WRITTEN TASK -> Please copy the entries word for word, from the first line through the line that holds "pyautogui.click(x=58, y=58)", with both ends included. Leave the pictures out of your copy.

SUPPLIED DATA ->
═══

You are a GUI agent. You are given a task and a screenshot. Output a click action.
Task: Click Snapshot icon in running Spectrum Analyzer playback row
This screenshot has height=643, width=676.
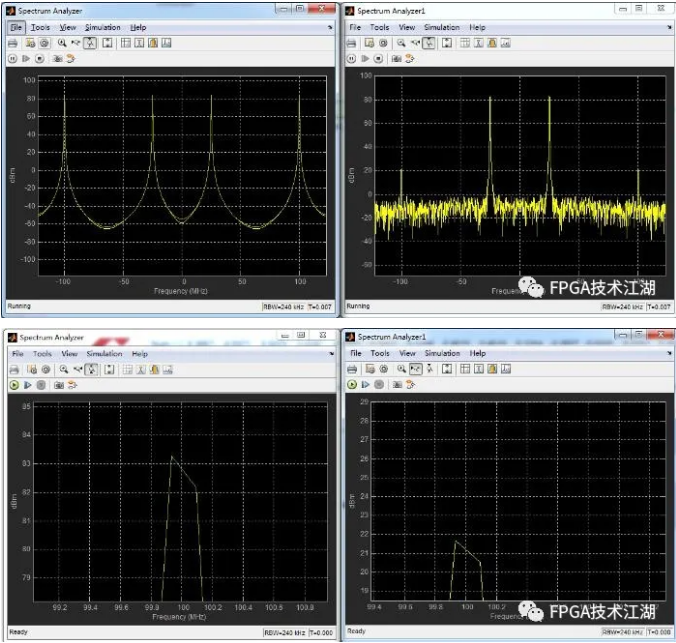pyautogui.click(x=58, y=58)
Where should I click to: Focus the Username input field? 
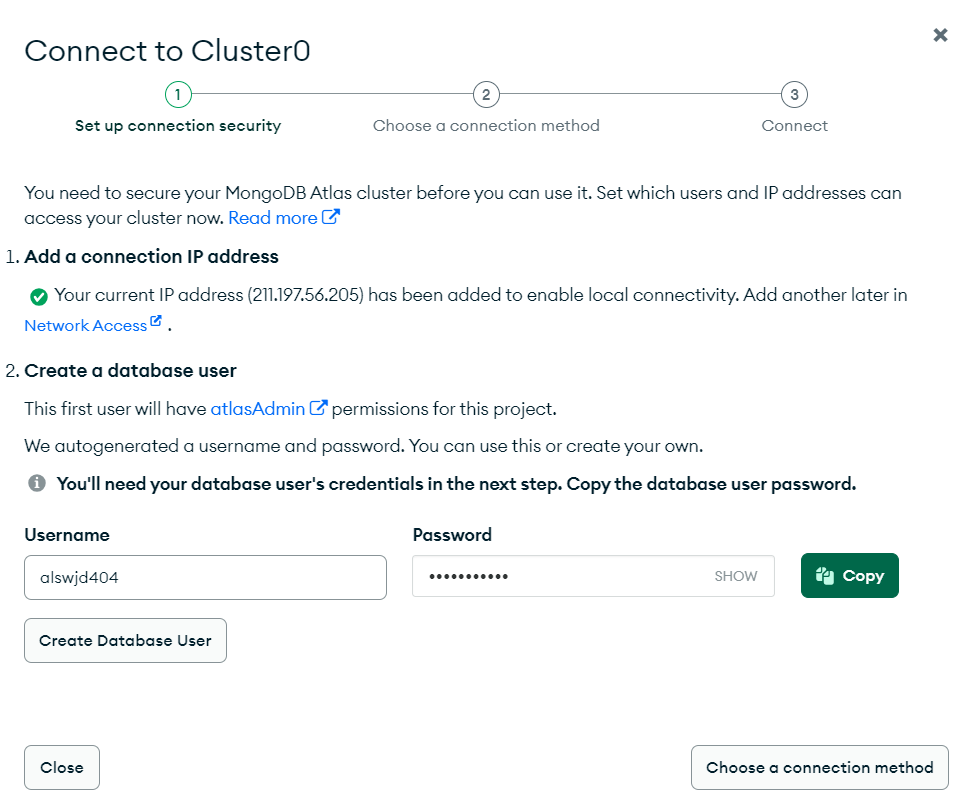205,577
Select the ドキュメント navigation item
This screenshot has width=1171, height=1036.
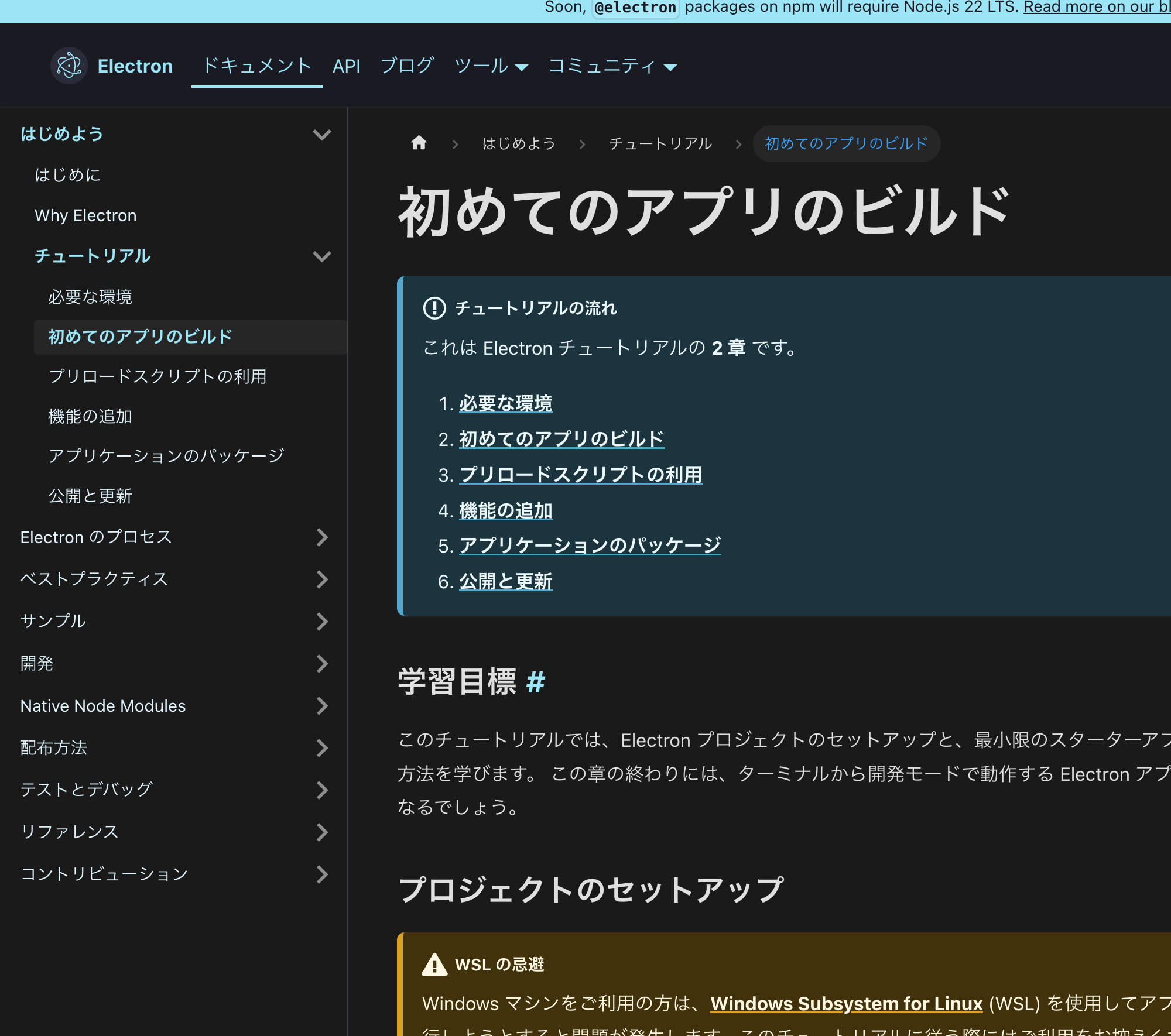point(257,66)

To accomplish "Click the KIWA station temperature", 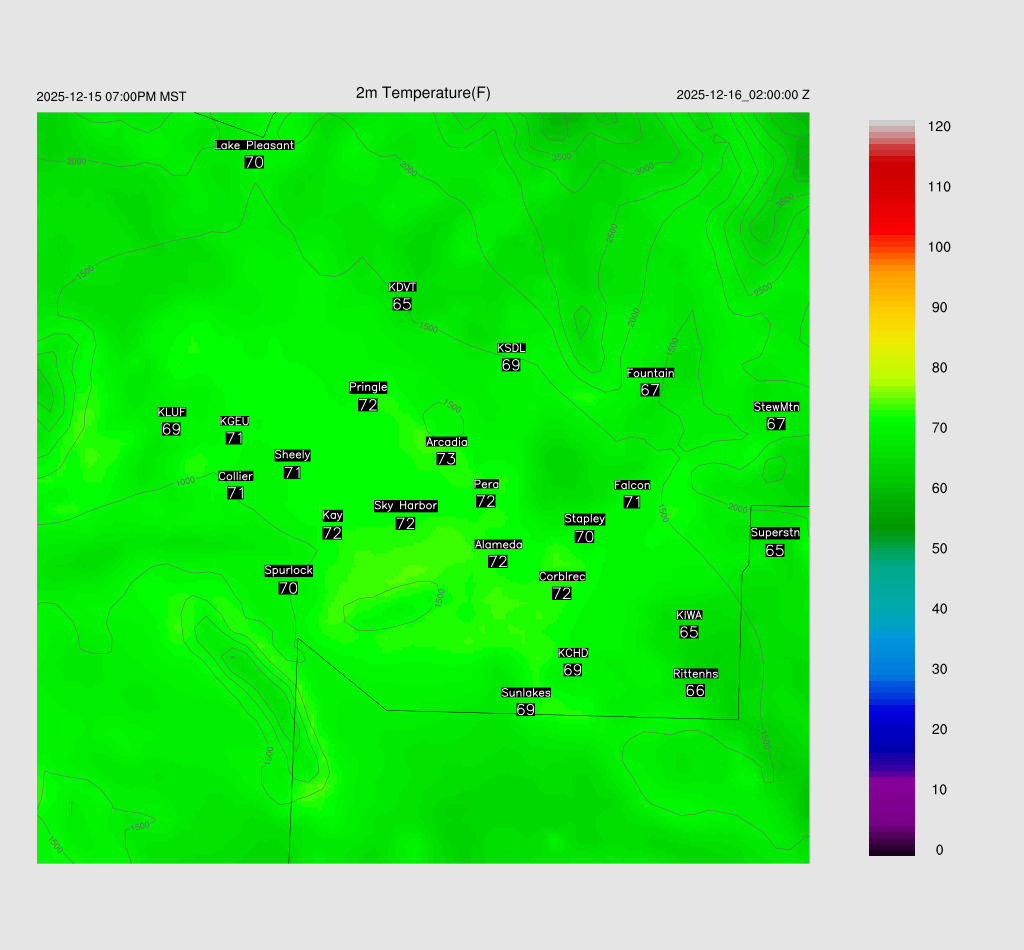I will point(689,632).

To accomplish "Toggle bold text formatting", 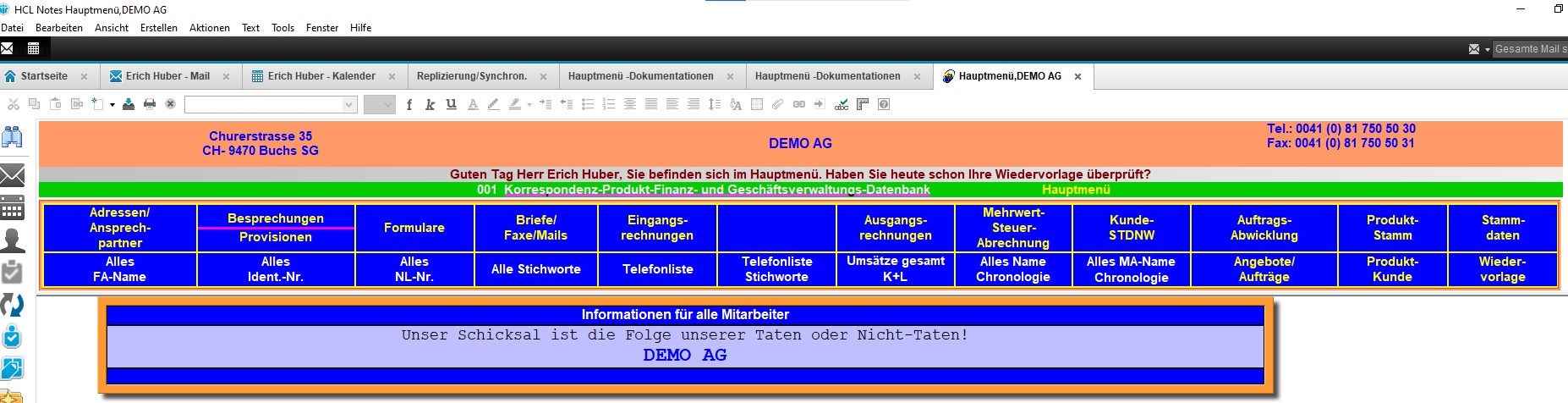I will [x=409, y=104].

═══

SOLUTION ->
You are a GUI agent. You are given a task and a screenshot. Output a click action.
Task: Click Snapshot icon in running Spectrum Analyzer playback row
This screenshot has height=643, width=676.
pyautogui.click(x=58, y=58)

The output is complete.